My name is XYZ and I'm a member of the Wikipedia community. I am sure most of you know about Wikipedia and use it many many times - either to know more about something or or to simply copy content for your class assignments. ...tut tut :-)

But do you know who writes Wikipedia? Where does all that content come from? Ever wondered… ?

I'd love to answer these questions and any others you might have about Wikipedia. I'm writing to ask if you'd like a session at your college on Wikipedia? It'll take between 2-4 hours and at the end of it, you'll know more about Wikipedia and how you can contribute to it. Most importantly, we'll make sure we keep you smiling and laughing throughout! It's very cool and awesome.
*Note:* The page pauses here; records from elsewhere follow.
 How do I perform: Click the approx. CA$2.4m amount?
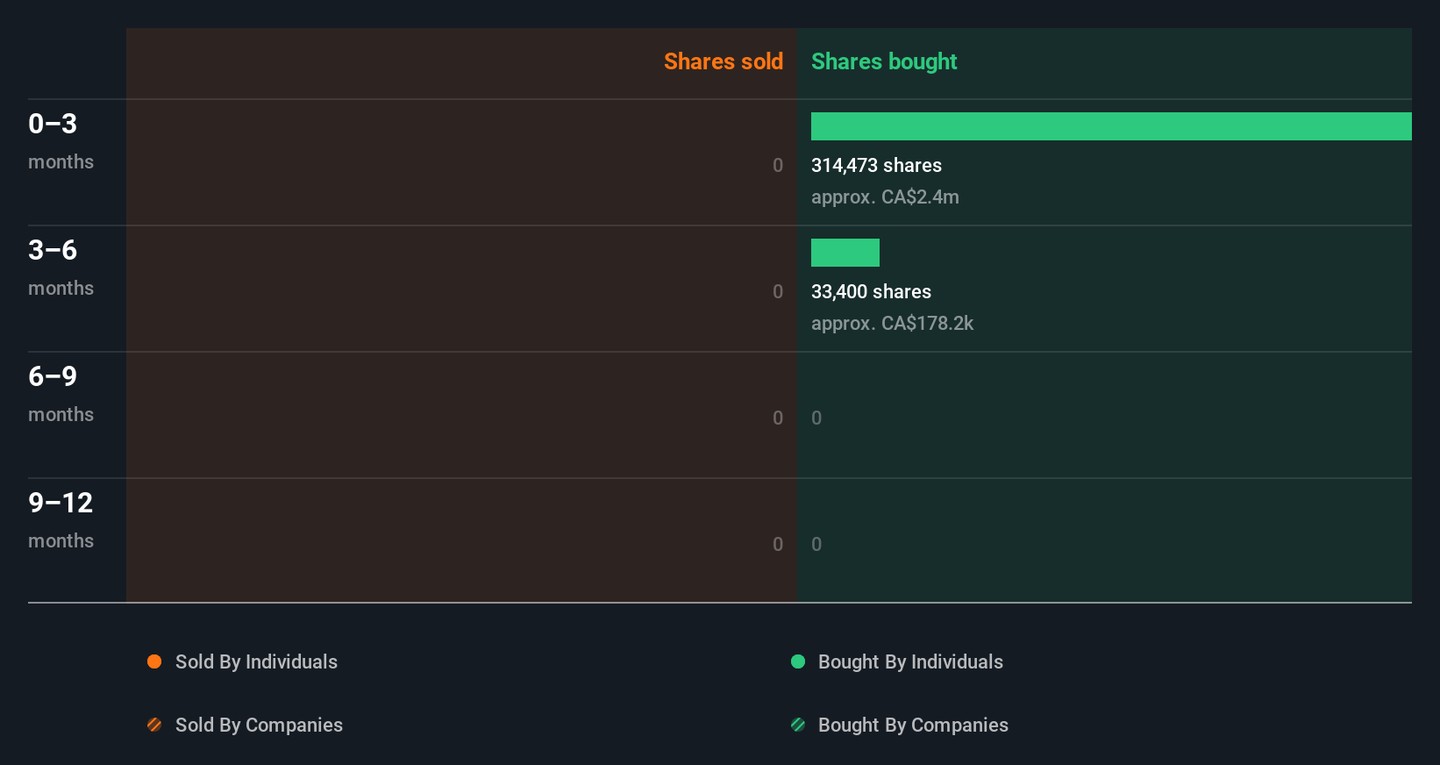click(885, 197)
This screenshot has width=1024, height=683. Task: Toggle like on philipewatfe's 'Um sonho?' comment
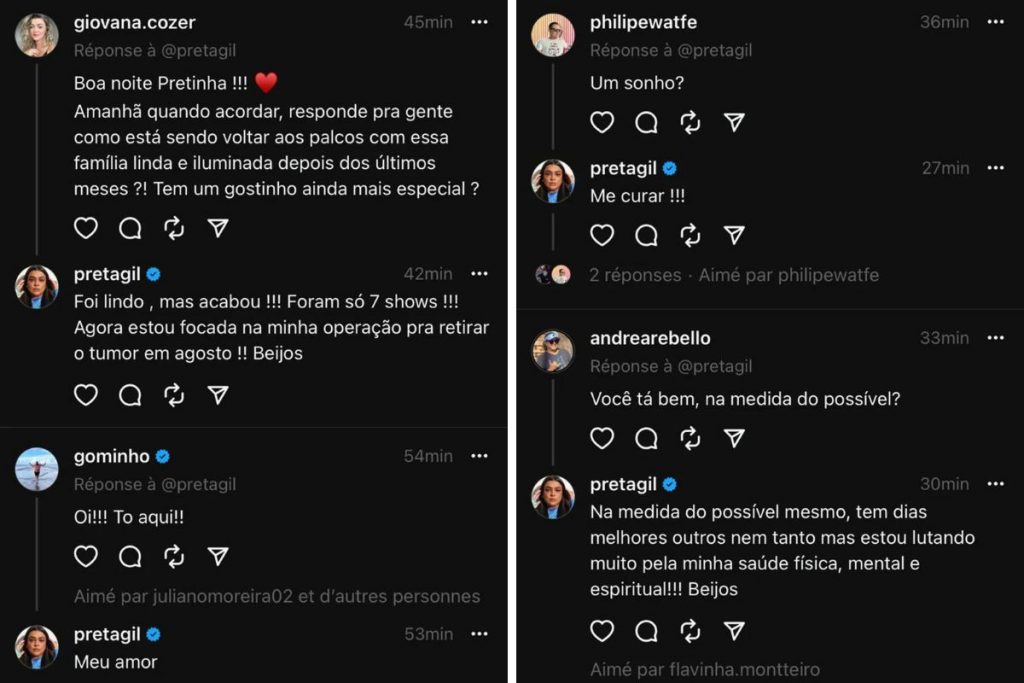click(x=602, y=121)
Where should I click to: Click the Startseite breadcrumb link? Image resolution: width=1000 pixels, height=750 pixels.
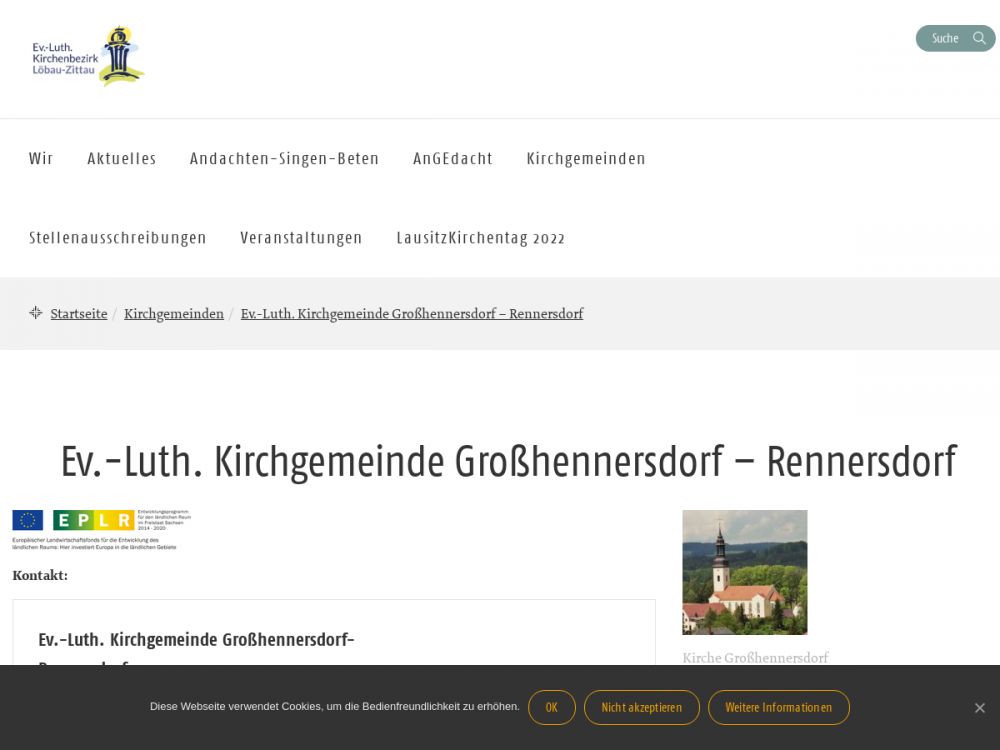79,314
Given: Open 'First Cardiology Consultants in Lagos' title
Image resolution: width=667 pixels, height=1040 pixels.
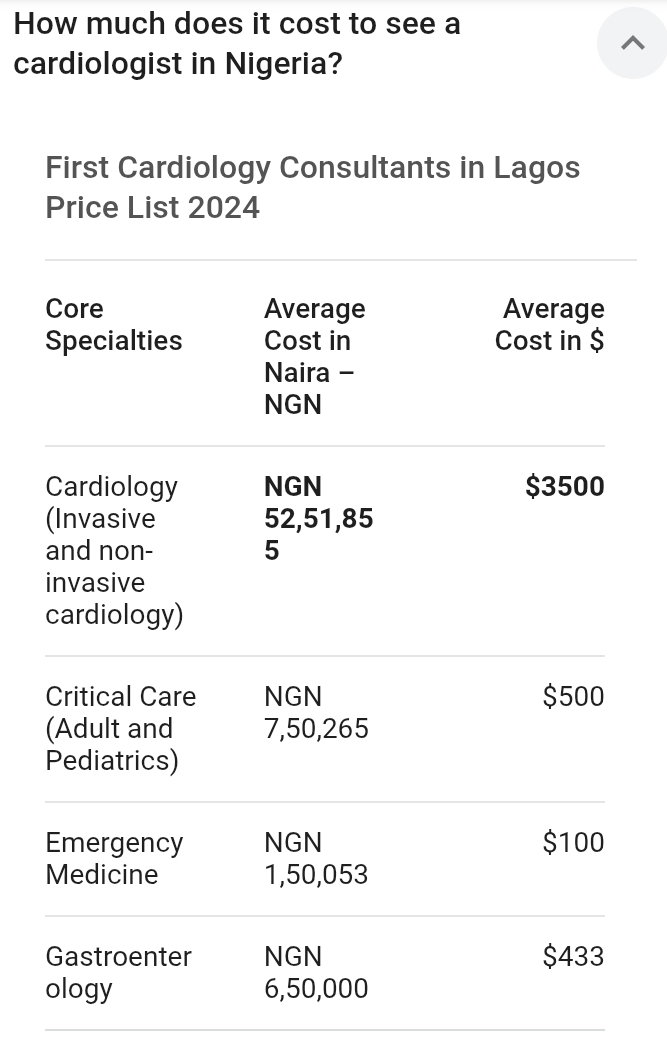Looking at the screenshot, I should point(312,168).
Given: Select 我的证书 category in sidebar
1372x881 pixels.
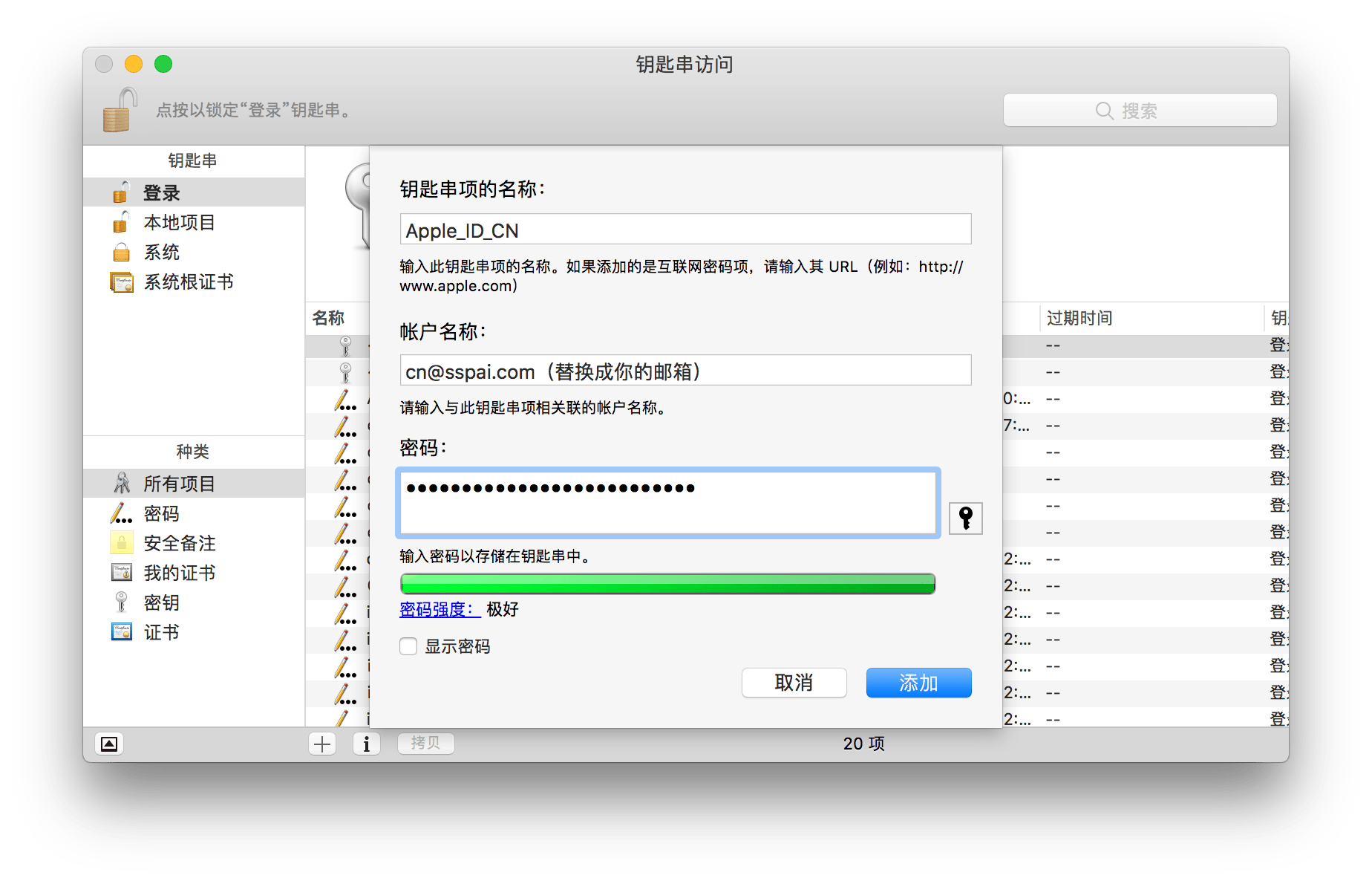Looking at the screenshot, I should (x=179, y=573).
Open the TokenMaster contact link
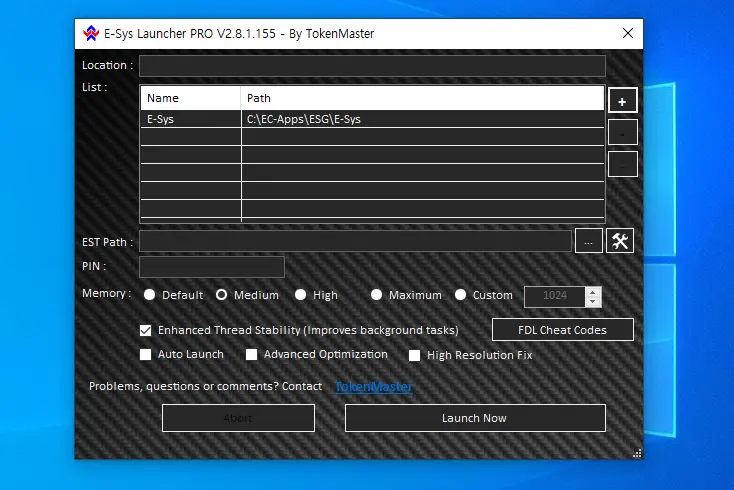This screenshot has width=734, height=490. [x=373, y=387]

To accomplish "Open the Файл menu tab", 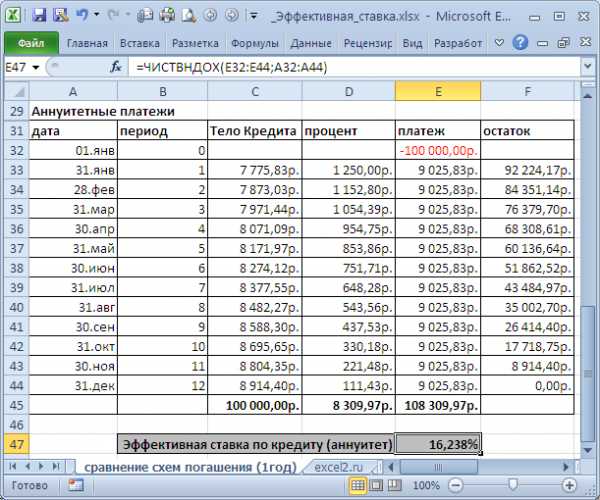I will (30, 44).
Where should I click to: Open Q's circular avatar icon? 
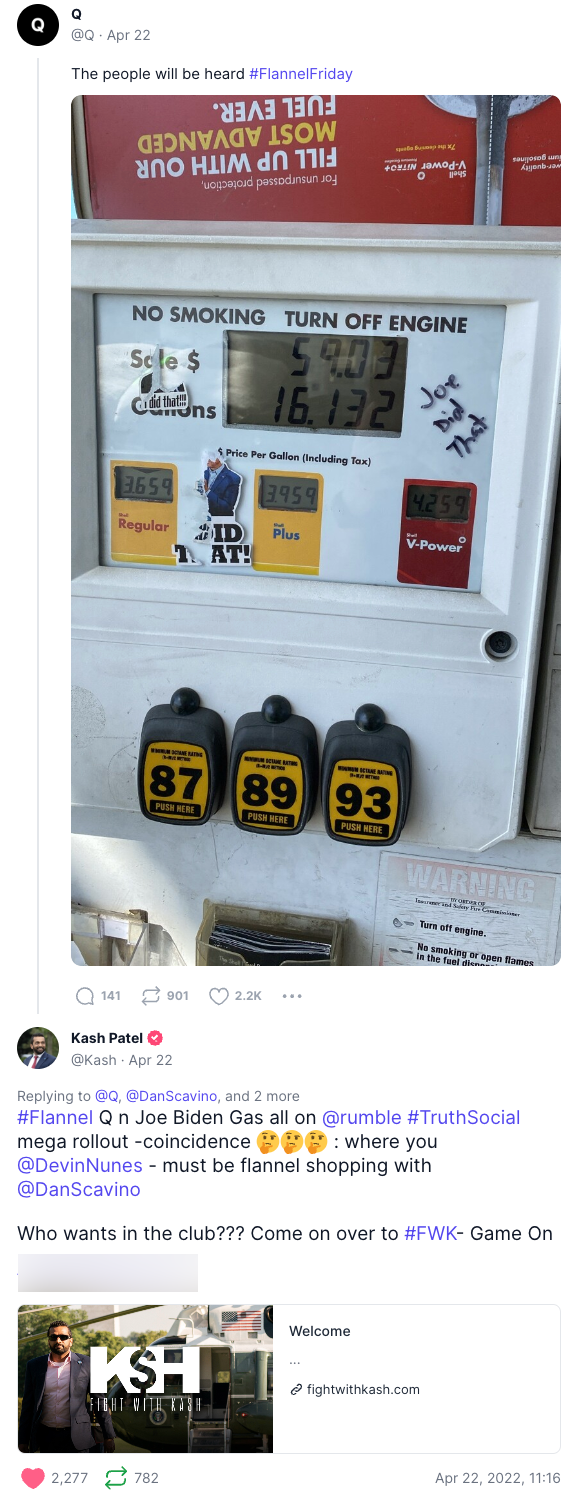pyautogui.click(x=38, y=25)
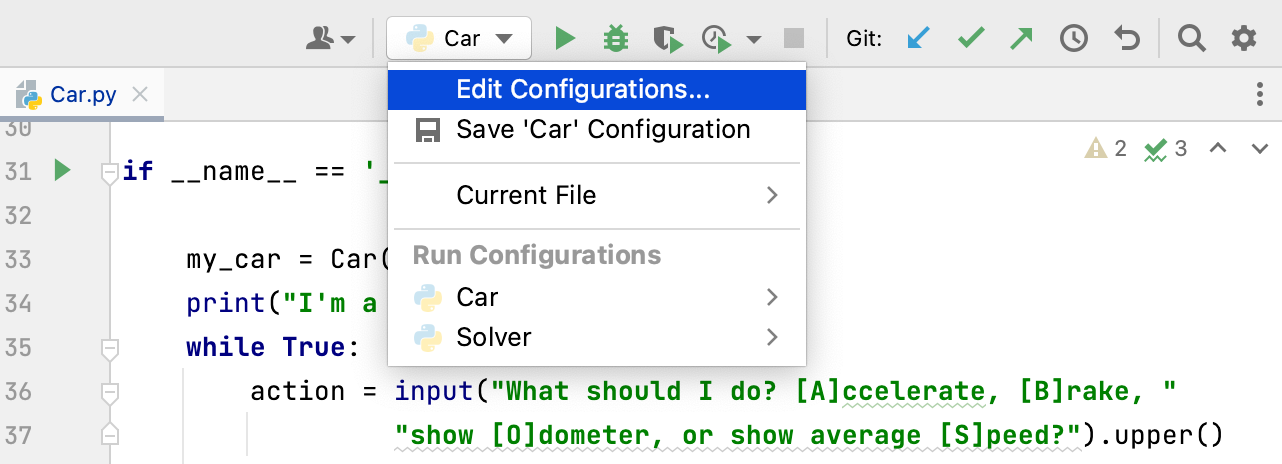Open the Car run configuration dropdown
This screenshot has height=464, width=1282.
point(459,39)
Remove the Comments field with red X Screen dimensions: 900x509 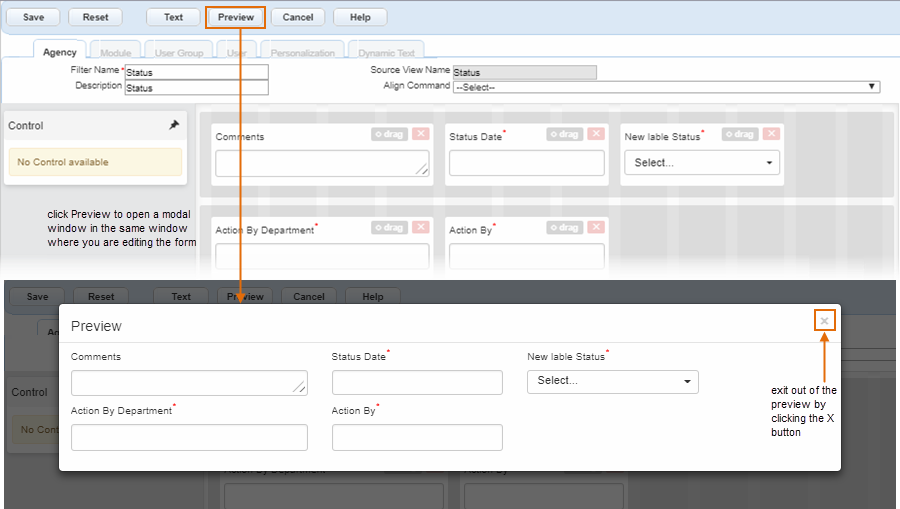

Just so you know, Wikipedia is an online encyclopedia and is the 5th most-visited website on the planet. It's completely free to use, with no irritating banner ads, is in >270 different languages - including 19 Indian ones. Wikipedia articles are written by everyday folks who volunteer to share their knowledge with the world. People like you and me are constantly improving Wikipedia articles, making thousands of changes per hour! Yes, you can ALSO edit Wikipedia.

How can you contribute?

  1. Edit Wikipedia! We'll teach you the basics and show you how to get going and hold your hands along the way. Start with a small minor edit - add a comma, correct spelling or grammar, structure an article better, add a reference, anything! Even a minor edit helps in it's own very special way!
  2. Edit articles of your area of interest - sports personalities, politicians, movie stars, countries, monuments, history, cars, whatever you like!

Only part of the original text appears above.